Reproduce the stretch of entries from the line containing "Where should I" through the end of the entries, both ends included, word for word, and leave the pictures out of your answer.

-- START Working data --

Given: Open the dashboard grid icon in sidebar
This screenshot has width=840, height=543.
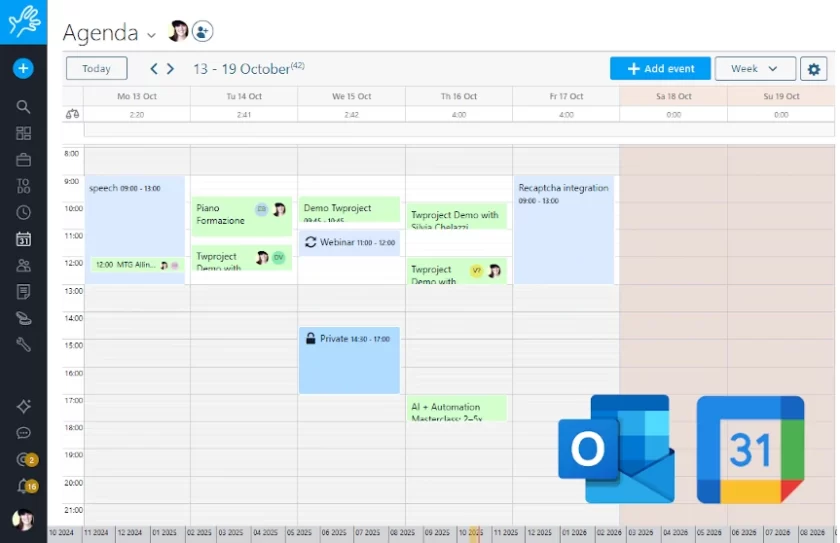Looking at the screenshot, I should point(23,133).
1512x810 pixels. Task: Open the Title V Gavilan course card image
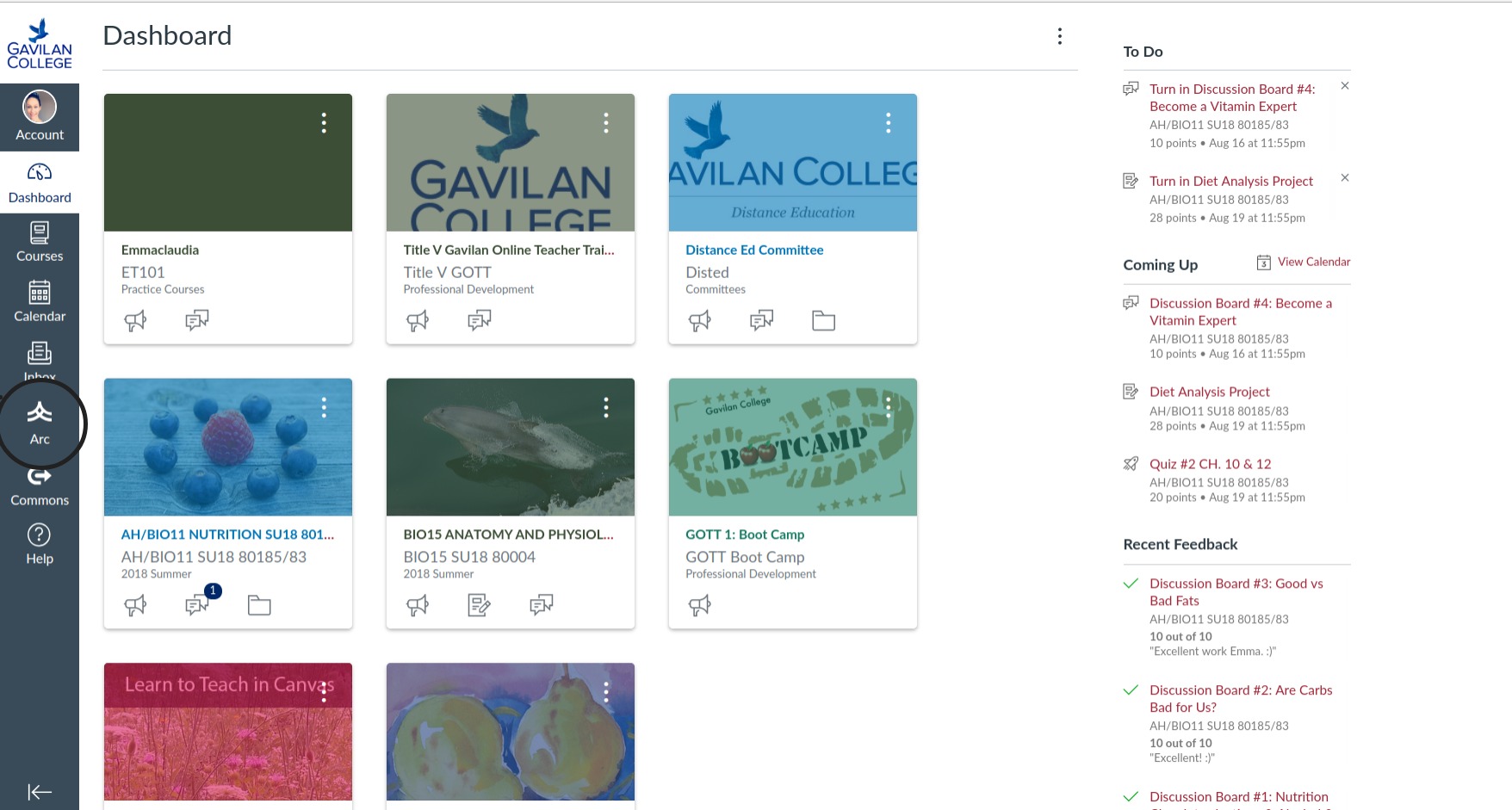click(x=510, y=163)
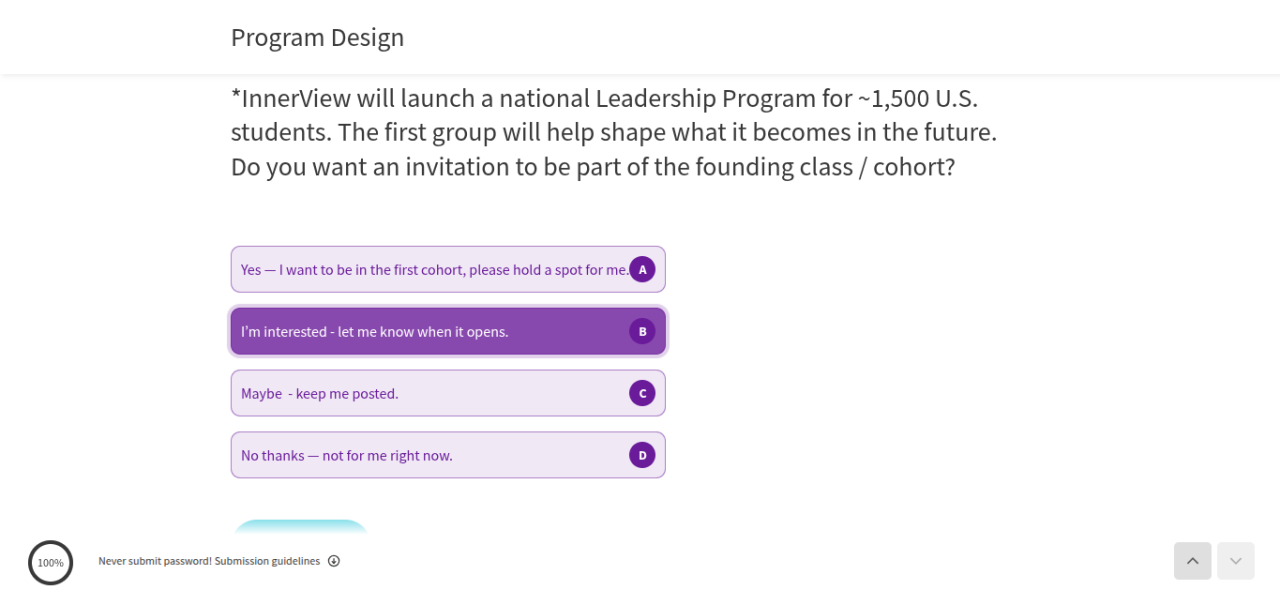Click the circular B letter badge
1280x605 pixels.
coord(642,331)
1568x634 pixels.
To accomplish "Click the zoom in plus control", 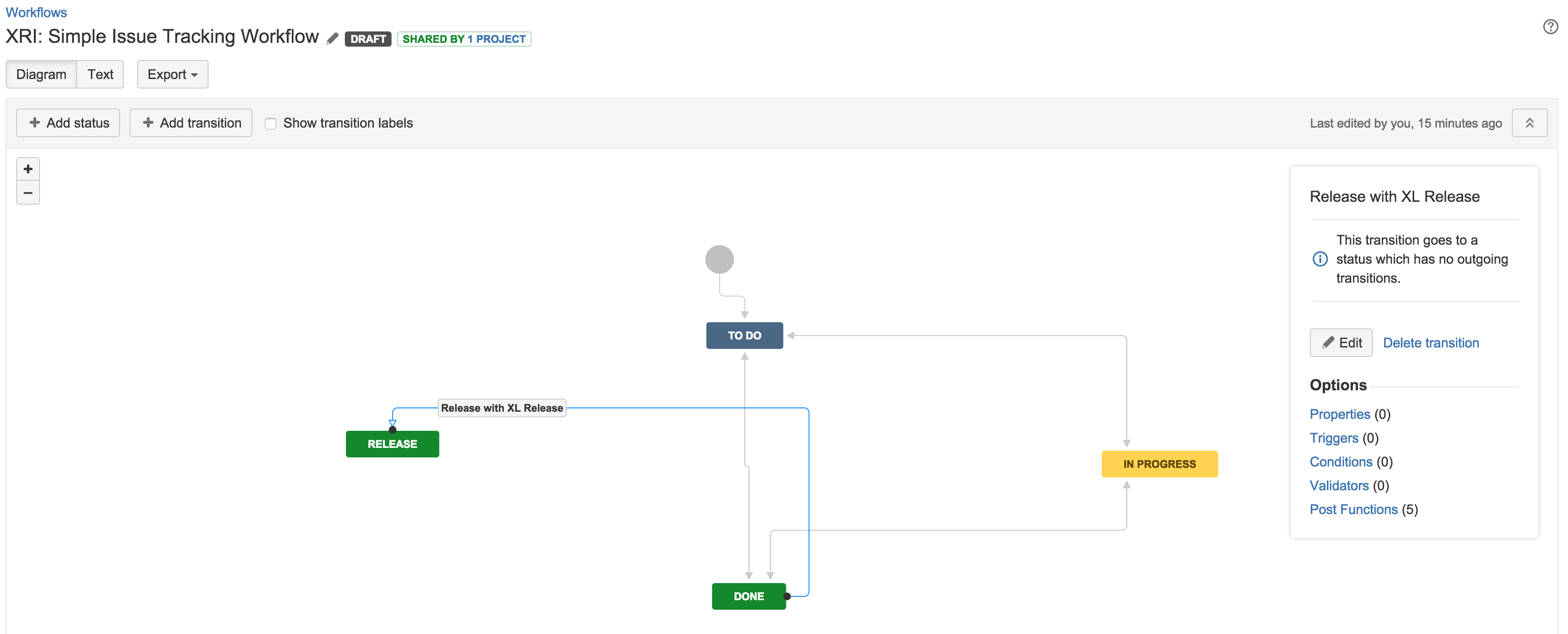I will [x=27, y=169].
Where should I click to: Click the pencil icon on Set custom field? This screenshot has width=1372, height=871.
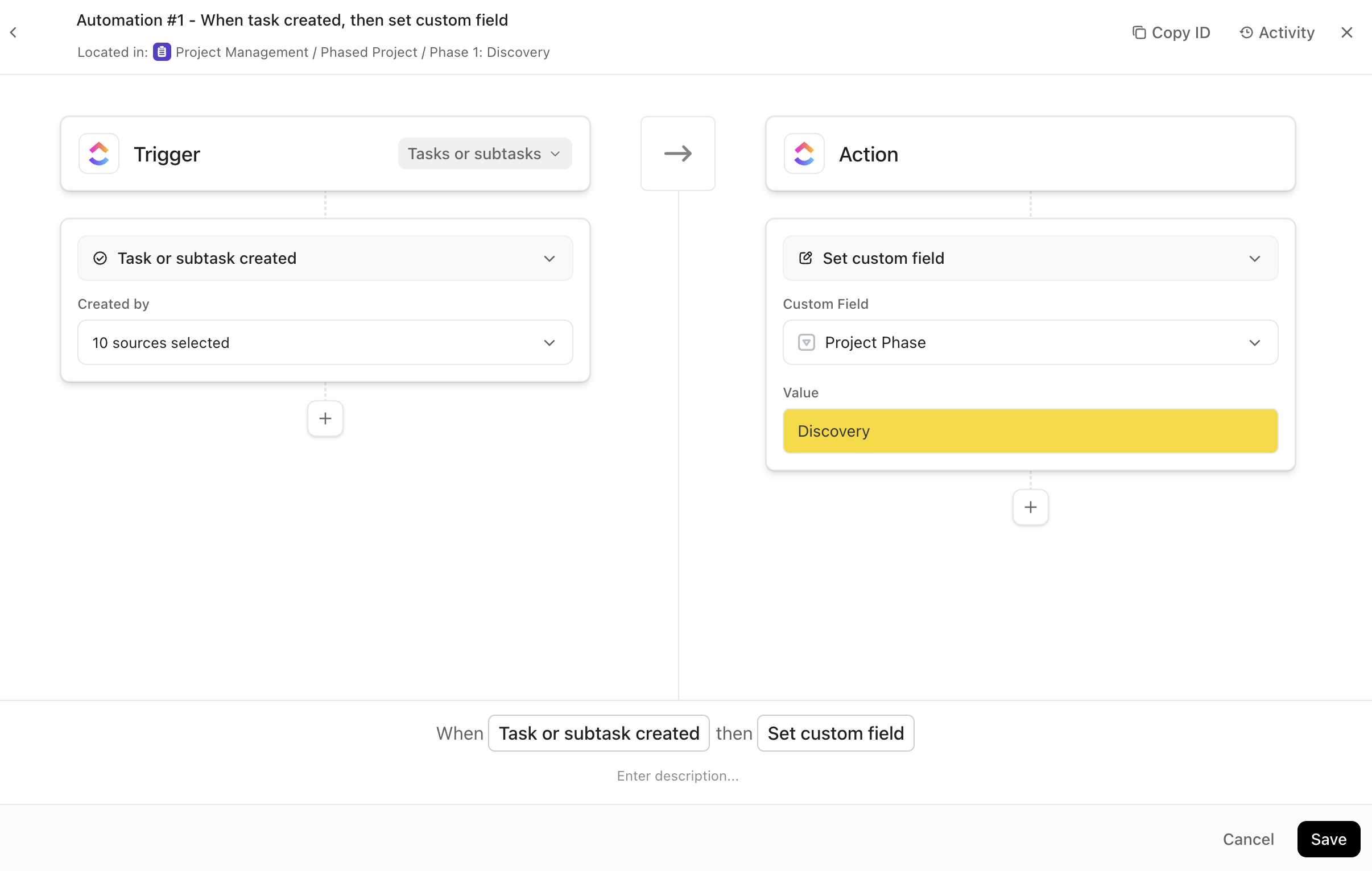pos(805,258)
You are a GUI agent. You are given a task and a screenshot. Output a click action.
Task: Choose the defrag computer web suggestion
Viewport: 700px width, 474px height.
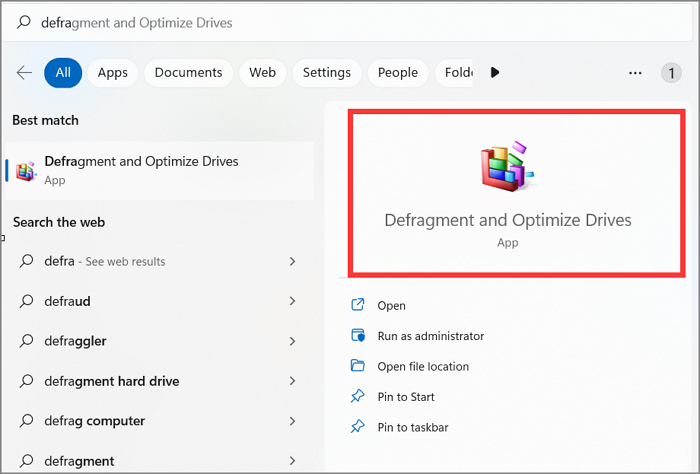(94, 421)
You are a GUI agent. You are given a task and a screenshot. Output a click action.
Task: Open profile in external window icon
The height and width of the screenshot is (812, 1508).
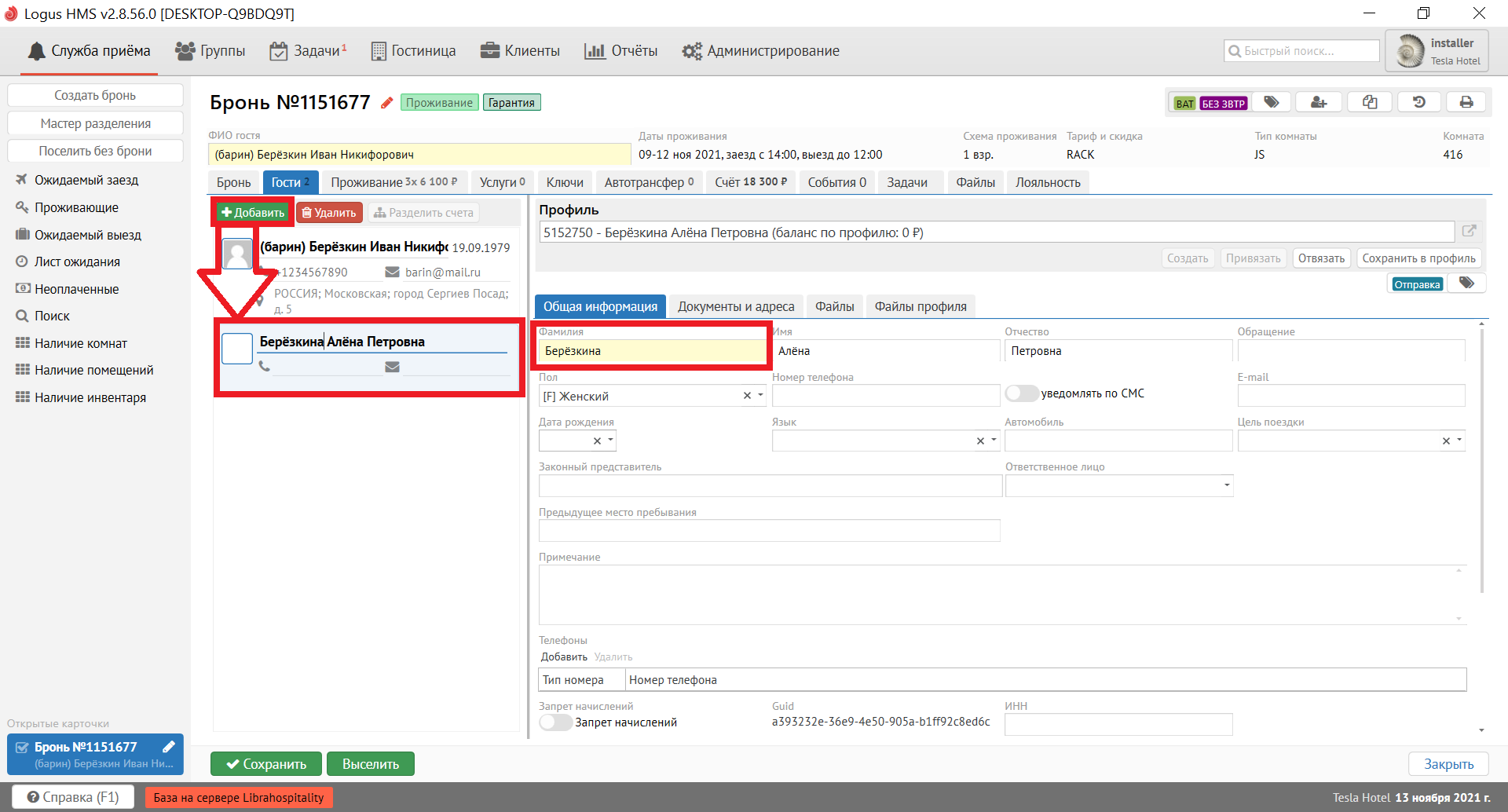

-- END Working data --

§ Answer to the exercise
Where should I click to: Click the pencil icon on Set custom field? This screenshot has width=1372, height=871.
pos(805,258)
You are a GUI agent. You are given a task and a screenshot. Output a click action.
Task: Choose the defrag computer web suggestion
Viewport: 700px width, 474px height.
(94, 421)
You are a GUI agent. You are given a task and a screenshot. Output a click action.
Task: Open profile in external window icon
The height and width of the screenshot is (812, 1508).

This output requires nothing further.